Tellep believes the company’s nondefense operations will make up for much of that decline in defense-related work.

He calls Lockheed’s strategy “near-step diversification.” That means he wants to avoid past diversification missteps such as shipbuilding and tunnels, and instead focus on markets where existing skills and technologies can be applied. “We’re not going to move Lockheed into making patio furniture or canoes,” Tellep said.

Still, some analysts are skeptical. They note Lockheed’s recent stumbles in such businesses as environmental services and computer graphics. Two weeks ago Lockheed all but shut down its ailing commercial aircraft maintenance operation at Norton Air Force Base after investing $30 million in the venture. It plans to lay off 400 of the 450 workers there because the slumping airline industry is deferring maintenance.

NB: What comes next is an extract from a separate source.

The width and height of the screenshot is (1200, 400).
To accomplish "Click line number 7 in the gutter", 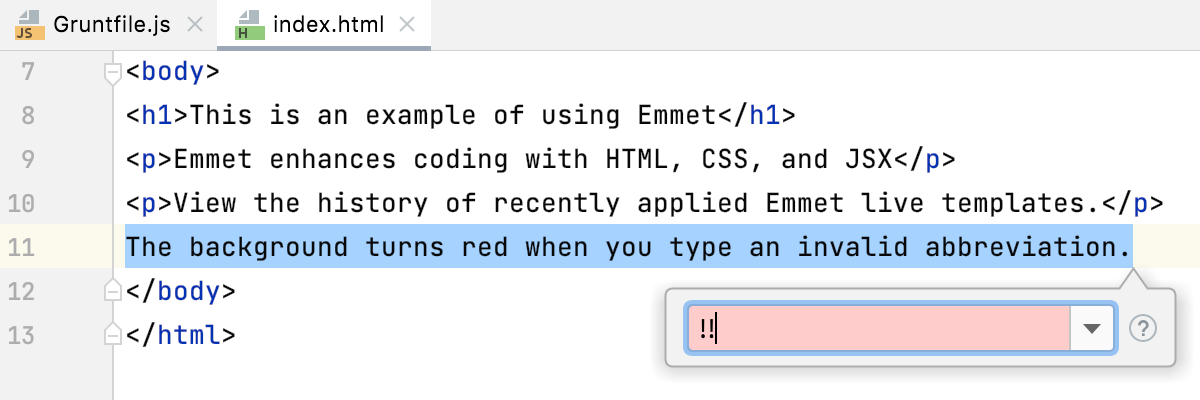I will pyautogui.click(x=28, y=72).
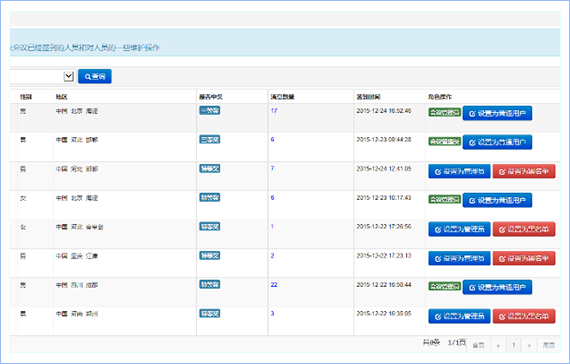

Moreover, Lockheed’s bid to develop a high-tech train for Los Angeles County with Morrison Knudsen Corp. and Hughes Aircraft was dealt a setback earlier this month when local transit officials recommended awarding the contract to a competing team led by Germany’s Siemens AG.

Even Lockheed’s more successful non-defense businesses--such as information services, airport management and commercial satellites--are viewed by many analysts as unlikely to ever be big relative to its core defense business. “We’re not talking about billions of dollars here,” said John Simon, an analyst at the investment research firm Seidler Amdec Securities.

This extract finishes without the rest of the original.